AUFGABE A
Formatiere den Teil der Datensätze, der mit der Zeile mit „will [323, 500].“ beginnt und mit der Zeile mit „coord(1785,477)“ endet, als JSON-Liste von Zeichenketten mit einem Eintrag pro Zeile und ohne Leerzeilen.

LESETEXT
Mit Sorge lesen die Bürger dieser Stadt Berichte über finanzielle Probleme.

Die Gewerbesteuer bringt in diesem Jahr 100 Millionen Euro we¬niger als geplant.
- Die in der Finanzplanung bis 2015 erwarteten Steigerungen sind angesichts der Eurokrise und der Probleme bei einigen großen Düsseldorfer Unternehmen unwahrscheinlich.
- Durch die Verteuerung der U-Bahn Wehrhahnlinie von 430 Millionen Euro (frühere Schätzung) auf 740 Millionen Euro (letzte Schätzung) muss die Stadt angesichts „gedeckelter“ Landesmittel 300 Millionen Euro tragen.
- Seit drei Jahren ist der städtische Haushalt nicht mehr ausgeglichen. Die Ausgaben sind höher als die Einnahmen. Die Rücklage, die aus dem Verkauf der Mehrheit an den Stadtwerken und der RWE-Aktien stammt, schwindet dahin (Stadtkämmerer Abrahams: „Wir leben von der Substanz!“).
- Vom Land NRW sind Städtebaufördermittel nicht mehr zu erwarten. Es droht eine Belastung der Stadt Düsseldorf durch eine Umlage zu Gunsten ärmerer NRW-Städte.
- Angesichts von Kassenkrediten in Höhe von 60 Millionen Euro ist die Stadt nicht mehr schuldenfrei. Dabei sind die Schulden städtischer Tochtergesellschaften noch nicht berücksichtigt.

Und wo könnte gespart werden? Bei einem ganz großen Posten: Dem Innenstadtumbau Kö-Bogen II.

Hierbei soll die bewährte Hochstraße, der Tausendfüßler, abgerissen und durch einen langen Tunnel ersetzt werden. Die Kosten werden auf 150 Millionen Euro geschätzt. Hinzukommen für den energieintensiven – und damit umweltfeindlichen – Tunnel erhebliche jährliche Folgekosten. Die Sanierung des Tausendfüßlers, über die man nach der gründlichen Untersuchung durch das Stuttgarter Ingenieurbüro genau Bescheid weiß, wird in dem entsprechenden Gutachten je nach Ausführung mit 9 und mit 11 Millionen Euro angegeben. Sie kostet damit nur 6-7 Prozent des Aufwandes für Abriss und Tunnel.

Wir hätten dann ein stabiles, allen modernen Anforderungen gewachsenes Bauwerk, das sich weiter im Verkehr bewähren kann: Keine Staus, keine Unfälle. Und gut aussehen würde die sanierte Hochstraße auch, wie die bildliche Darstellung im Stuttgarter Gutachten zeigt. Der vielgerühmte elegante Schwung des Tausendfüßlers würde bleiben. Dazu gäbe es manche Möglichkeiten, auch die Unterseite ansprechend zu gestalten.

ANGEZEIGTE DATEN
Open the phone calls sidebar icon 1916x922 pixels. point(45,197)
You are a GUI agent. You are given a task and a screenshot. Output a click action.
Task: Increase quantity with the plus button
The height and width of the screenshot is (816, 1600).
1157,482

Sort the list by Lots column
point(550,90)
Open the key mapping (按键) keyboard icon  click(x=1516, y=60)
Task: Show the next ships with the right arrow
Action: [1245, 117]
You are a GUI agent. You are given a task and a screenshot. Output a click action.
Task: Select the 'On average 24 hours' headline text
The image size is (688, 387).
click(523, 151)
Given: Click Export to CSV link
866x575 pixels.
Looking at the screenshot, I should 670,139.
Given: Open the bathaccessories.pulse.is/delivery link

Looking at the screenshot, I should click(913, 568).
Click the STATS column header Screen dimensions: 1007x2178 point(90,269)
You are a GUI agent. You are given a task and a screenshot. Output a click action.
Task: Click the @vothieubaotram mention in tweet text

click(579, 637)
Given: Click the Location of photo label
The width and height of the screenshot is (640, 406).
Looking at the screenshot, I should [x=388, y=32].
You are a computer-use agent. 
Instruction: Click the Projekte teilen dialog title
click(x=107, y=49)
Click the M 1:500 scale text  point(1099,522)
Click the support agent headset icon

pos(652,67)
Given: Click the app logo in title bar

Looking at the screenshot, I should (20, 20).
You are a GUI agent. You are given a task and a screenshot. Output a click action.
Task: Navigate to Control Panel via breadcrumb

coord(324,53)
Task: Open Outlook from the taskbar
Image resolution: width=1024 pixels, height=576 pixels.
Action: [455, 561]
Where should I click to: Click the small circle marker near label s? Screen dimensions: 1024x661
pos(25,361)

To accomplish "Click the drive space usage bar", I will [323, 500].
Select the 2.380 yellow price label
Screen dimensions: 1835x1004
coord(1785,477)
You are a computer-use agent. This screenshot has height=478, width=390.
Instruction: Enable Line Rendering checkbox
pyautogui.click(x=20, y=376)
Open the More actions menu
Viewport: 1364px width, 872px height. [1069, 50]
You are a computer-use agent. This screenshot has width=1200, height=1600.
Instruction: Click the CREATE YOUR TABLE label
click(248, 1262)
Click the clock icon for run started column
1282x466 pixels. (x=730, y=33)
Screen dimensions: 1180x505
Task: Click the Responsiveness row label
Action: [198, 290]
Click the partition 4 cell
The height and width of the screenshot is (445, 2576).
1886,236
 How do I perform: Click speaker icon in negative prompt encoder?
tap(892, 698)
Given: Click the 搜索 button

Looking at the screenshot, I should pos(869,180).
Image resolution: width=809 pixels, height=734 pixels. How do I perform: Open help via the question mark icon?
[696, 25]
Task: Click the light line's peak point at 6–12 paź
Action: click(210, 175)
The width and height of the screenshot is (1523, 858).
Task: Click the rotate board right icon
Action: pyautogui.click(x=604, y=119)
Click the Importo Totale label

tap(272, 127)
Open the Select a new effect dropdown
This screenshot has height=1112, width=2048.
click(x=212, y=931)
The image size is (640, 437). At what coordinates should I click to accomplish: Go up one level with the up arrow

AUFGABE B
Schreib den Abschnitt des Textes über die Düsseldorfer Stadtfinanzen, der mit den Worten „Die Gewerbesteuer bringt“ beginnt und mit „Millionen Euro tragen.“ endet, noch einmal ab und ersetze darin „Finanzplanung“ durch „Haushaltsplanung“.

AUSGEARBEITETE LÖSUNG A
[
  "To accomplish \"Click the drive space usage bar\", I will [323, 500].",
  "Select the 2.380 yellow price label",
  "Screen dimensions: 1835x1004",
  "coord(1785,477)"
]

AUSGEARBEITETE LÖSUNG B
Die Gewerbesteuer bringt in diesem Jahr 100 Millionen Euro we¬niger als geplant.
- Die in der Haushaltsplanung bis 2015 erwarteten Steigerungen sind angesichts der Eurokrise und der Probleme bei einigen großen Düsseldorfer Unternehmen unwahrscheinlich.
- Durch die Verteuerung der U-Bahn Wehrhahnlinie von 430 Millionen Euro (frühere Schätzung) auf 740 Millionen Euro (letzte Schätzung) muss die Stadt angesichts „gedeckelter“ Landesmittel 300 Millionen Euro tragen.